Evolución estética
20/05/2009
Dos años después de su lanzamiento comercial Skoda renueva el Scout, un vehículo con aspiraciones camperas derivado de la versión familiar del Octavia Combi. Por eso su evolución estética es la misma que meses atrás experimentó la citada berlina: parrilla más estilizada, nuevos grupos ópticos más grandes y paragolpes rediseñado.
En el interior se han mejorado algunos detalles del equipamiento, como por ejemplo el climatizador bizona que ahora incorpora un sensor que mide constantemente la calidad del aire que entra en el habitáculo y lo renueva automáticamente cuando lo considera necesario.
Texto: Cristina Mallenco
De relevancia
Destacamos: Embrague Haldex de cuarta generación
Los cambios del Scout son básicamente estéticos.
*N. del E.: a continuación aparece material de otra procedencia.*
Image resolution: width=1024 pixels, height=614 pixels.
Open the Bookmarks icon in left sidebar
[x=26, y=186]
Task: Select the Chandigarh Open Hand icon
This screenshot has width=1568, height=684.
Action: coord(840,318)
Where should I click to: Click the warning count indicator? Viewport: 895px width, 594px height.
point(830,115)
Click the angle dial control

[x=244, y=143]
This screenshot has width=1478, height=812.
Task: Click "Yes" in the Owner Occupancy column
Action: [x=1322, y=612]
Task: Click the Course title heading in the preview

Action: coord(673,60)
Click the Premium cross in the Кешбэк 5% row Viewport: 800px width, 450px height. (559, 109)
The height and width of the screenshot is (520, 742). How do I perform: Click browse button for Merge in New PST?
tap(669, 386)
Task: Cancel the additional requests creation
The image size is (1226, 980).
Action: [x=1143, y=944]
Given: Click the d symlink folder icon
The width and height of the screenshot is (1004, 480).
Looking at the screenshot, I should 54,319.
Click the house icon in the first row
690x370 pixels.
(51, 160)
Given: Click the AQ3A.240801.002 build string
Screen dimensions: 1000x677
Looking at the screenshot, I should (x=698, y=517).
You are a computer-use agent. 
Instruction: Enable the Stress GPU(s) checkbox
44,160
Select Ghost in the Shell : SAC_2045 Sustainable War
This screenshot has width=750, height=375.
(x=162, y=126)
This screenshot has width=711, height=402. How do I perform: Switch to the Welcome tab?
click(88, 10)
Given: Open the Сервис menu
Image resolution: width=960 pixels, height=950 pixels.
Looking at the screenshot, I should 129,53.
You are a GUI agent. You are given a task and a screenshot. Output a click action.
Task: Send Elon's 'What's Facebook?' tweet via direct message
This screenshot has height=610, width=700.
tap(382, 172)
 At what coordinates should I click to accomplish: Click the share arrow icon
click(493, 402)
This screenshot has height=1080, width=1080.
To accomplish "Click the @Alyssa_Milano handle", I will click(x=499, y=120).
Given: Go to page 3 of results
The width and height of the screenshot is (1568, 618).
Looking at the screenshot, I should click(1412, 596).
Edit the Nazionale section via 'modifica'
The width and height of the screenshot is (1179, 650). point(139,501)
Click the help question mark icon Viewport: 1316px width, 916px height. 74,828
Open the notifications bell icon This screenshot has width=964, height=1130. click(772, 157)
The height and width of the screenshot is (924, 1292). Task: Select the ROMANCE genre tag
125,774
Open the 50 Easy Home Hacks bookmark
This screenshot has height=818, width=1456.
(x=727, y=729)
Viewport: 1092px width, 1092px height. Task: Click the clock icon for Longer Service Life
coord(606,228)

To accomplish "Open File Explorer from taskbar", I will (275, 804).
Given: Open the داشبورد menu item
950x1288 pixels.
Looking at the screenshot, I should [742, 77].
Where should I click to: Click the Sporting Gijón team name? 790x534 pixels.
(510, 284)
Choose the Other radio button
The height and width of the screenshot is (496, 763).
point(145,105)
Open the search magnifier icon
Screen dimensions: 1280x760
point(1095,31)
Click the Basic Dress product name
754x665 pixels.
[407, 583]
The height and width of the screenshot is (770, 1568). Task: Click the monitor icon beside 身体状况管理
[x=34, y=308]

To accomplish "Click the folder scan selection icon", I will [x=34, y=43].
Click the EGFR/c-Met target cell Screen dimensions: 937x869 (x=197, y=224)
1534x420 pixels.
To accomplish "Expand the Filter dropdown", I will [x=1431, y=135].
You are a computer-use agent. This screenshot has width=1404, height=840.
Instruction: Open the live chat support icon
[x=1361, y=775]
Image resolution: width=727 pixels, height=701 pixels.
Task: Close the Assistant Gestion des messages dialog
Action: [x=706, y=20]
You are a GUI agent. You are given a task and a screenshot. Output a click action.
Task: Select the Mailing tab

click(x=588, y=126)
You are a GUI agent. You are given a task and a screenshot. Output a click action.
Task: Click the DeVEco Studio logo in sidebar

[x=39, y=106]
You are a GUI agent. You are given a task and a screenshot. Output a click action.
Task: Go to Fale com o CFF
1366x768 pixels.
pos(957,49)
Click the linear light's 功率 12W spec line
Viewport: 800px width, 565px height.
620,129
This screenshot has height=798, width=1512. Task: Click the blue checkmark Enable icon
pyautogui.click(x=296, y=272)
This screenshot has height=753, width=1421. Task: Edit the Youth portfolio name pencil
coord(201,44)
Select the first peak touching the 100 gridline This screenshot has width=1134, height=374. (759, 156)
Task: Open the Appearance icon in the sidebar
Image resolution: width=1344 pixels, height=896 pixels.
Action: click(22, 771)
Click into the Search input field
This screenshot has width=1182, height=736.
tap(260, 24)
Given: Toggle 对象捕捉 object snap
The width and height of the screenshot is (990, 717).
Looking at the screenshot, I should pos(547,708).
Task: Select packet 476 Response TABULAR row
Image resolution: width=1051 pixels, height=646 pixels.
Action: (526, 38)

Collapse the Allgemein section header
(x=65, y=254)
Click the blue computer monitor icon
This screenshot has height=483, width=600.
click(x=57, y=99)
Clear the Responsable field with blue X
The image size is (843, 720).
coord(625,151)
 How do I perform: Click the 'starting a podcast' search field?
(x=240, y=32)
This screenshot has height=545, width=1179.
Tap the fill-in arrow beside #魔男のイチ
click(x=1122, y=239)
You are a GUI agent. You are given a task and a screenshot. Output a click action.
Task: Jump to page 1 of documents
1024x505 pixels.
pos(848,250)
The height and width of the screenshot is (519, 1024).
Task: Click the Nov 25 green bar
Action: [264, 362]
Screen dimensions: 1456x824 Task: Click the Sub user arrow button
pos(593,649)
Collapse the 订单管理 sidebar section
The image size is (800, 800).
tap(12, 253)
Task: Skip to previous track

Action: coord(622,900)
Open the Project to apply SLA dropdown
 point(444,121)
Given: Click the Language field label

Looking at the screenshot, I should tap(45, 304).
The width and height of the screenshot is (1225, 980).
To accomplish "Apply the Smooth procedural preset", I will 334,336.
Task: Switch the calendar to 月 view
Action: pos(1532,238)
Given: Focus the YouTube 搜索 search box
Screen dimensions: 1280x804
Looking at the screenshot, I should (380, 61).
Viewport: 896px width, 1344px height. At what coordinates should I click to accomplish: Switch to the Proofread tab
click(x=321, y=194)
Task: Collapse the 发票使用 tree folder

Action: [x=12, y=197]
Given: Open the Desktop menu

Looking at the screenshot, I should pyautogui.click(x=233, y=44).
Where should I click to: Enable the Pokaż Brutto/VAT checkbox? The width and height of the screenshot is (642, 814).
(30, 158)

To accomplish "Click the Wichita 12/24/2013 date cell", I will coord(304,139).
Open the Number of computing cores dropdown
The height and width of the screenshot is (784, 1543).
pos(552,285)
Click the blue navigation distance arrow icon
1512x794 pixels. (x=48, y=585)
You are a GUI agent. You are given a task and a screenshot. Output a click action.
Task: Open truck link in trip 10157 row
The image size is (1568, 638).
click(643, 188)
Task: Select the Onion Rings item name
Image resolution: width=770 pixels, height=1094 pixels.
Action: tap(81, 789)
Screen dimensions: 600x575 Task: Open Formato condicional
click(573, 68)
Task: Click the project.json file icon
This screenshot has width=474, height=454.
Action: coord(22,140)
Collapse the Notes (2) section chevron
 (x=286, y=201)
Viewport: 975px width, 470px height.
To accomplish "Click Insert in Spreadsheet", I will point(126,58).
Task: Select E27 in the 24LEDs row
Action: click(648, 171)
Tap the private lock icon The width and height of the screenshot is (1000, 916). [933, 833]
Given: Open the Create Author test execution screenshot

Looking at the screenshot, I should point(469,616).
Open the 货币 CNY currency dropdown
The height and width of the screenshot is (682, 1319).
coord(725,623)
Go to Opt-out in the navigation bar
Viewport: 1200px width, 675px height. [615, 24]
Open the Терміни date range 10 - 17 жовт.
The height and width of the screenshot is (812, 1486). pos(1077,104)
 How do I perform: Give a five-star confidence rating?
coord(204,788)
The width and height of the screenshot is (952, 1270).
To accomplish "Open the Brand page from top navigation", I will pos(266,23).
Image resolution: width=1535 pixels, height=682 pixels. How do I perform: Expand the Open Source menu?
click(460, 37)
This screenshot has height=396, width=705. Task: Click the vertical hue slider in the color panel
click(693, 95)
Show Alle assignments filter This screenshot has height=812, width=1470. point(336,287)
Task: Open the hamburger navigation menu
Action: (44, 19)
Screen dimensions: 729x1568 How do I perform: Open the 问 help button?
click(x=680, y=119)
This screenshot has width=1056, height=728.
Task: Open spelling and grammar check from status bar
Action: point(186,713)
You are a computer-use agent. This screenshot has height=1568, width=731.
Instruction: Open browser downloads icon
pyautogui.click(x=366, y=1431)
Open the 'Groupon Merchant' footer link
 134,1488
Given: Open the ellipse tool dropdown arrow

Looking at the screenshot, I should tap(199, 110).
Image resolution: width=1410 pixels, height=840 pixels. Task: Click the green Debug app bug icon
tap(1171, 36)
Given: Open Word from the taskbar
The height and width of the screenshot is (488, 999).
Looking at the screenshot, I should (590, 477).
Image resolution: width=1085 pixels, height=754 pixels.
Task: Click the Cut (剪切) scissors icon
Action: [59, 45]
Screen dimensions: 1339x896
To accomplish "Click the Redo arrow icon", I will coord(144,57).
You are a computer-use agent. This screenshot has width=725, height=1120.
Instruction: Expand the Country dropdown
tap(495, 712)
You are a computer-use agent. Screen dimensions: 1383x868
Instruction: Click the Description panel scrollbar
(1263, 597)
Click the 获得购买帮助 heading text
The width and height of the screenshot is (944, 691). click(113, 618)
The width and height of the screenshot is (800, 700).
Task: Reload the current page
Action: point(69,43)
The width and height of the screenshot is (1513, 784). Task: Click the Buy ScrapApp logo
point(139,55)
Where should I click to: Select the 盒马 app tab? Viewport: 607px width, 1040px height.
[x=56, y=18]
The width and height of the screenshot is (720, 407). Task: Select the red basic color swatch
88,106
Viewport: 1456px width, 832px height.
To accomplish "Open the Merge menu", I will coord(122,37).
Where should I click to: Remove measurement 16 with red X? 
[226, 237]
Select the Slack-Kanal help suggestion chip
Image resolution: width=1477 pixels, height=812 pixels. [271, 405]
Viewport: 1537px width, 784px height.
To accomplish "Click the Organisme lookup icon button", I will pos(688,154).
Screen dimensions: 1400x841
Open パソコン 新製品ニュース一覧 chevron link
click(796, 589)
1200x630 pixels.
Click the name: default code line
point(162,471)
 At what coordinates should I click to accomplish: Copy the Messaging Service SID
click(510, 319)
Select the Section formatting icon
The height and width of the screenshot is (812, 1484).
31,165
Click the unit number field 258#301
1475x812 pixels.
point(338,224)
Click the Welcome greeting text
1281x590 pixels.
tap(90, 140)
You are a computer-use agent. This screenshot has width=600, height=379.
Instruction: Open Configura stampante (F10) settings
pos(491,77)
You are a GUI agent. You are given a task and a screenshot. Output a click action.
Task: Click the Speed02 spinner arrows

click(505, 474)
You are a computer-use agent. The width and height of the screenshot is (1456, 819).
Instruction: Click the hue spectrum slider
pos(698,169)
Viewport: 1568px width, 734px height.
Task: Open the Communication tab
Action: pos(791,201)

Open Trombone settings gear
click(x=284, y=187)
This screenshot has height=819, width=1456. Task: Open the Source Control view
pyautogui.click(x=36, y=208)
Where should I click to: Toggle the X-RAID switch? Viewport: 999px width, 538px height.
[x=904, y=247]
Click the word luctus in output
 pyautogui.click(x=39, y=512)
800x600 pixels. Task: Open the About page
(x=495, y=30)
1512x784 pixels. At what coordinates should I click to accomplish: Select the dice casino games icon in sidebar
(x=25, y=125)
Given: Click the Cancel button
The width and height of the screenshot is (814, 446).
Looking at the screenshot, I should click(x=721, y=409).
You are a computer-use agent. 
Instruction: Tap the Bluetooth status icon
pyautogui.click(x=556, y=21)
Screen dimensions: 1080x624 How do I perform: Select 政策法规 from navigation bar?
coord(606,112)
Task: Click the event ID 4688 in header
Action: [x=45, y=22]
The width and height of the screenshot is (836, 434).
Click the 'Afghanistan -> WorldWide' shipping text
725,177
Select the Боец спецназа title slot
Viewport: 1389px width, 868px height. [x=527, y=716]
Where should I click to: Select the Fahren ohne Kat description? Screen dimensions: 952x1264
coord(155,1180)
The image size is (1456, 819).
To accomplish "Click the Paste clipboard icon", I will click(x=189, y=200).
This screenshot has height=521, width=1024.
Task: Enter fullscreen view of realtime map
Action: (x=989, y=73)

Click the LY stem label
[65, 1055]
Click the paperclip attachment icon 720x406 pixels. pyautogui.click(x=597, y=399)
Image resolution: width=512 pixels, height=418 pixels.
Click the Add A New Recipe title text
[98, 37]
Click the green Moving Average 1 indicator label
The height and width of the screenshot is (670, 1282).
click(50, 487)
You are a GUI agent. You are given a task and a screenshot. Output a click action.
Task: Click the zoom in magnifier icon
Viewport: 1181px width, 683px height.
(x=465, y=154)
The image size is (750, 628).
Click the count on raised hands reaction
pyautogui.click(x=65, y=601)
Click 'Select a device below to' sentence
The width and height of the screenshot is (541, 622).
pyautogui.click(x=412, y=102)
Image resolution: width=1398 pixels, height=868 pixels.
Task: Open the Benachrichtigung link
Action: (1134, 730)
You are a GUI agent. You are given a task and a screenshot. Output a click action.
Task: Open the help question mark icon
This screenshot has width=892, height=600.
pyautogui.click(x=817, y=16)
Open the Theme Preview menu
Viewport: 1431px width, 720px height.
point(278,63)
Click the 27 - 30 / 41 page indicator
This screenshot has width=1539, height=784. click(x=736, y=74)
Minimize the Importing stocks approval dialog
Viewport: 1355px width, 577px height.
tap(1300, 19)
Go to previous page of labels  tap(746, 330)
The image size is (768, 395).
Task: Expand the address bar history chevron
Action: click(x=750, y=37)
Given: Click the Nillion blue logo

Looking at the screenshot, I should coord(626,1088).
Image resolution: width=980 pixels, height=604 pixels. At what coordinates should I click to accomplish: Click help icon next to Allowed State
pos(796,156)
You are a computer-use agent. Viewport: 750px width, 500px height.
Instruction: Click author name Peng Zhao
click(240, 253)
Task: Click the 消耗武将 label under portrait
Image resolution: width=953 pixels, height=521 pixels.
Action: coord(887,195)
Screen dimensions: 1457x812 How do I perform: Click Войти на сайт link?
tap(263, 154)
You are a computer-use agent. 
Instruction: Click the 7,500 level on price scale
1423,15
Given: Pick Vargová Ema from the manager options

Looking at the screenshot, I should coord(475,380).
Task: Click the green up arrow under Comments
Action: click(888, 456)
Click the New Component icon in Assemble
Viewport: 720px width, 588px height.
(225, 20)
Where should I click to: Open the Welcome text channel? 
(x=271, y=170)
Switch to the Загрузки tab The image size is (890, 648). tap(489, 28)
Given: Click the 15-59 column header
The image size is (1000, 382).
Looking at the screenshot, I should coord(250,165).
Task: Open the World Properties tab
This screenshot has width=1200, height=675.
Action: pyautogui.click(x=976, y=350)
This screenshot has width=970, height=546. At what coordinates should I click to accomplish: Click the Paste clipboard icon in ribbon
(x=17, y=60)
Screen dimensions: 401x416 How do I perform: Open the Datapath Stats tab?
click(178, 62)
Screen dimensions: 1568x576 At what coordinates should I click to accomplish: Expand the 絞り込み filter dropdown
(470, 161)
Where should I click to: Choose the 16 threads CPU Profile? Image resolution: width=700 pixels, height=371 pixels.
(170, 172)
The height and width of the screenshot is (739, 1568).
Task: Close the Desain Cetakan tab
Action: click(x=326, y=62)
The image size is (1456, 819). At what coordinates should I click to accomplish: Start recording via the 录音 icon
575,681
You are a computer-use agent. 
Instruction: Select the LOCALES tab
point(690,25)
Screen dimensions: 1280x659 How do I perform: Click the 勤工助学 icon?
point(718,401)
Ninguna de sus cotas varía y el sistema de tracción a las cuatro ruedas se controla mediante un embrague Haldex de cuarta generación que llega a transmitir hasta el 85 % del par motor a la rueda que lo necesite. La oferta mecánica también se mantiene por lo que se puede elegir entre el motor de gasolina 1.8 TSI de 160 CV y el diesel 2.0 TDI de 140 CV. En ambos casos solo se pueden asociar a una caja de cambios manual de seis velocidades.